My favorite parts of Watchmen's "actual" story were the chapters focused on Dr. Manhattan, which juxtaposed the book's most overt superhero element with its most intimate, authentically human writing and characterization. With a hulking, glowing, naked, blue-skinned man who possesses literally godlike abilities and exiles himself to Mars to ruminate on the quaintness of the human condition, Moore could have easily lapsed into tired tropes and pseudo-intellectual philosophy to illustrate Manhattan's awesome power and elevated intelligence. However, Manhattan is in fact the book's most original, richly rendered character who undergoes his own profound emotional arc over the course of the storyline. The two issues that focus on him make brilliant usage of flashbacks and non-linear storytelling to craft a surreal, heartbreaking portrait of a man imprisoned by his own freedom, at once removed from and desperate to feel the weight of mankind's tiny, earthly concerns. Moore's dialogue writing is at its all-time best in these sections, especially once the character of Laurie/Silk Spectre is brought to Mars to help Manhattan rediscover the value of human life while at the same time coming to terms with her own fraught past.

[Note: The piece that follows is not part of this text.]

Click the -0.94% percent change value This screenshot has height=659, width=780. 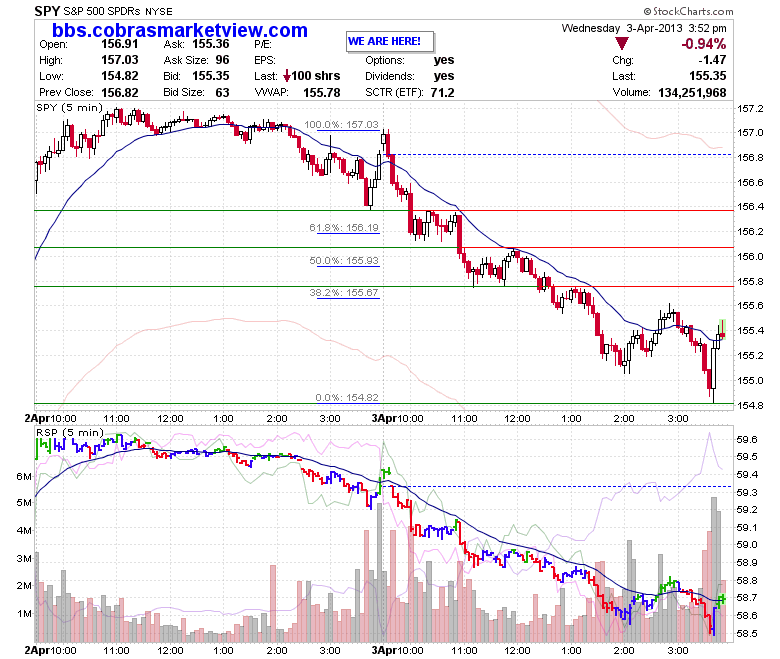click(703, 44)
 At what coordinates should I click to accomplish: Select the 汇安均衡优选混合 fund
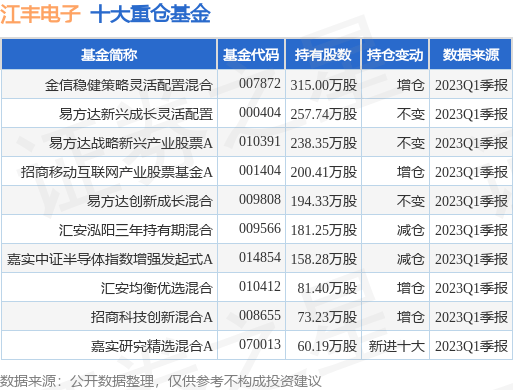click(x=157, y=288)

In a strange and accidental way, the Manhattan chapters also provide prescient insight on the nature of isolation amidst world chaos, a struggle thrust upon all of us by the ongoing COVID pandemic.

I was initially compelled to start Watchmen only because of last year's award-winning HBO series (a continuation of the comic's story rather than an adaptation), which itself only intrigued me because it was created by Damon Lindelof (the man behind my new favorite TV series, the criminally underrated The Leftovers). However, after reading Moore's original work in its entirety, I feel no rush to go watch adaptations, sequels, expansions, etc. of what is indeed a perfectly self-contained story. Out of curiosity, I watched some clips of Zack Snyder's much-talked-about 2009 film adaptation that corresponded to the parts I had read so far, which made me quickly empathize with Moore's disgust at how DC has handled the Watchmen property. The film is a perfect example of how the loud, garish, IMAX-ready style of superhero blockbusters is exactly the wrong approach to a work defined by its subtlety, even when the film slavishly and naively adapts each and every frame of the comic to screen.

Lindelof's show looks much more promising by comparison, especially since it's charting its own path with an original story centered on current issues like racial violence and authoritarianism. It seems fitting that a Watchmen series was released in 2019, especially since the original work was written at a time not too different from ours: with the nation captured by a new wave of conservatism spearheaded by a charismatic leader who ascended from show business to the Oval Office. Given the success of the series, and with superheroes now a permanent fixture of American culture, I could even imagine Watchmen reemerging in new forms every 20-30 years to comment on wherever our country ends up by then, once again dressing up its satire in a mask and cape. It would have to be placed in talented hands and carry on the legacy of Moore's genius lest it become irrelevant, but as Dr. Manhattan proclaims to Ozymandias towards the final pages of the comic: "Nothing ends, Adrian. Nothing ever ends."